2019 年 11 月 17 日
遊覧船ガイドのお話の稽古③日本最古の私鉄の話
むかし南海本線堺駅東側ロータリーに吾妻橋すてんしょ
(ステーションと停車場を組み合わせた呼び方)がありました。
1872年明治5年に日本初の官営鉄道が新橋~横浜間で開通しました。
1877年の西南の役で政府が財政難となり、それから半官半民の形で鉄道が増えてきました。

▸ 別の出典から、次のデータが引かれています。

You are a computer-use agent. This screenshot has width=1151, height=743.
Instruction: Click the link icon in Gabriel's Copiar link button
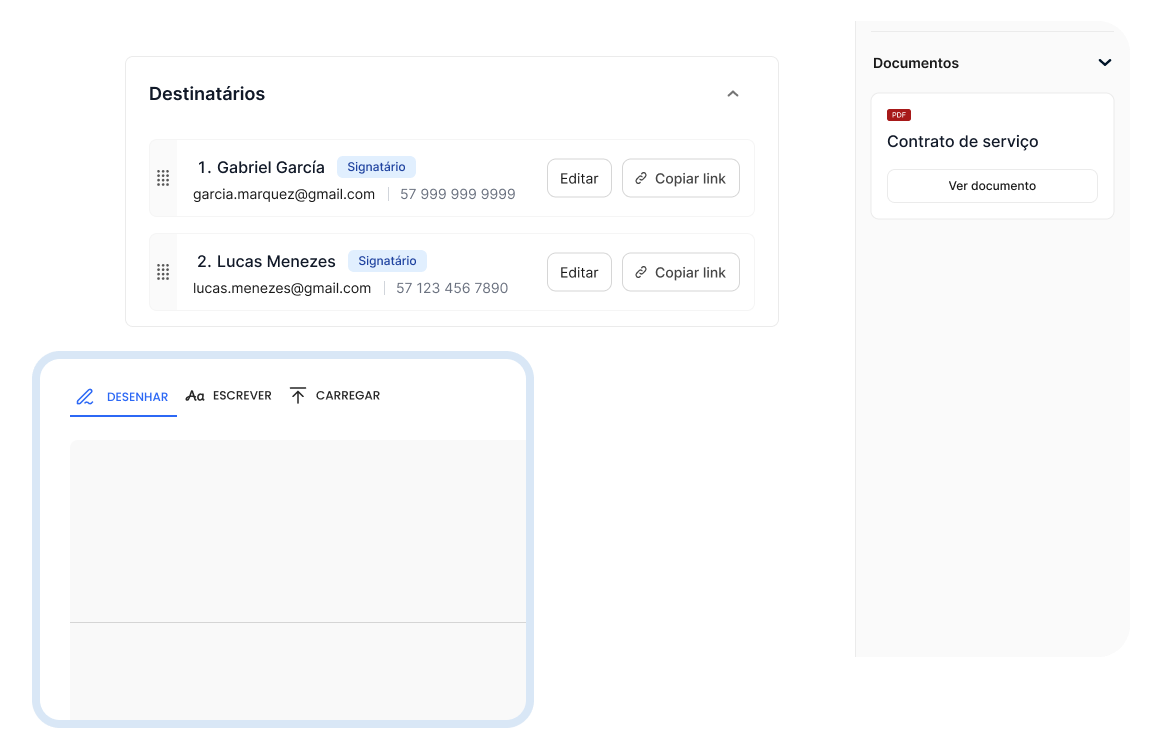click(x=641, y=178)
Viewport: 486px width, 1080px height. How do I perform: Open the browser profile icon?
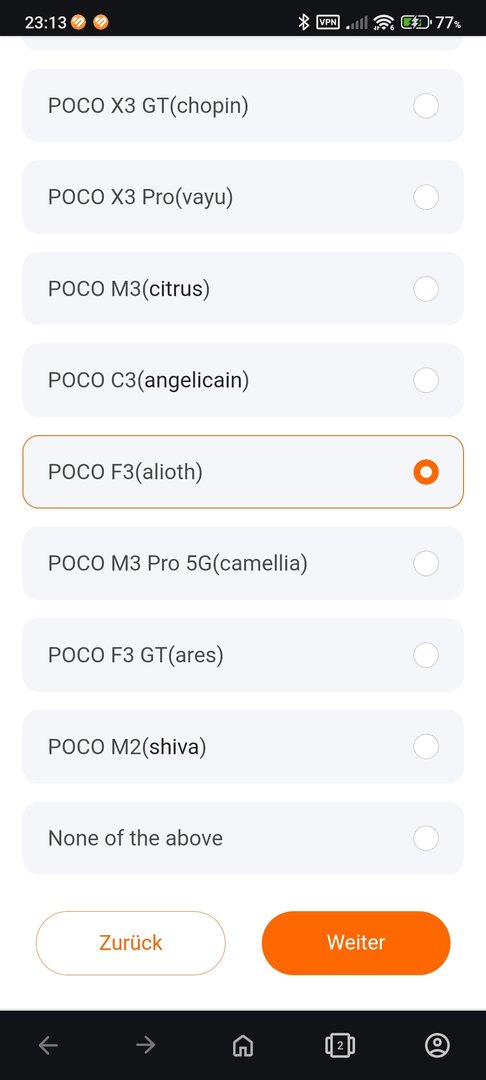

堺のシンボルである大浜の灯台もこの年にほぼ民間の資金で誕生しています。
日本で初めての純資本民営鉄道は1884年設立の大阪堺間鉄道、
今の南海電気鉄道で、当時の発起人19名のうち12名が堺の人です。
豆を使って人や荷車の通行量を計算して、「これは採算が取れる」ということで事業化が決定したそうです。
1885年に難波~大和川北岸が開通。
しかしまだまだ鉄道の認知度は低く「鉄道」とは火を噴く恐ろしいものであり、
人力車の稼業を邪魔するものという誤解もあり、工事を人力車の会社が人夫を使って妨害する事件があったりと、すんなりいかなかったようです。
大和川の橋梁工事では洪水や、イギリスから取り寄せた鋼材を積んだ船が暴風で遅延など大変な苦労の末、3年後の
1888年に難波~吾妻橋間が開通しました。
その後1903年には吾妻橋~和歌山開通となり、
1907年には難波~浜寺公園まで電化が完成。住之江に発電所があったそうです。このとき鉄道車両では日本初の扇風機が搭載されています。
1936年にはこれまた鉄道車両では日本初の冷房車が誕生しています。(現ダイキン製)
当時ダイキンは起業したばかりのベンチャー企業で、23度で冷房が切れるなど斬新な機能が搭載されていたようです。
新聞にも取り上げられて大盛況だったのですが、混雑して車内は暑かったようです。
また戦時中の「贅沢は国の敵」という風潮もあり1年で姿を消しました。
吾妻橋という地名ですが1790年から20年かけて堺旧港の修復工事で大変功績がある東京浅草の商人「吉川俵右衛門」という方が住んでいた所。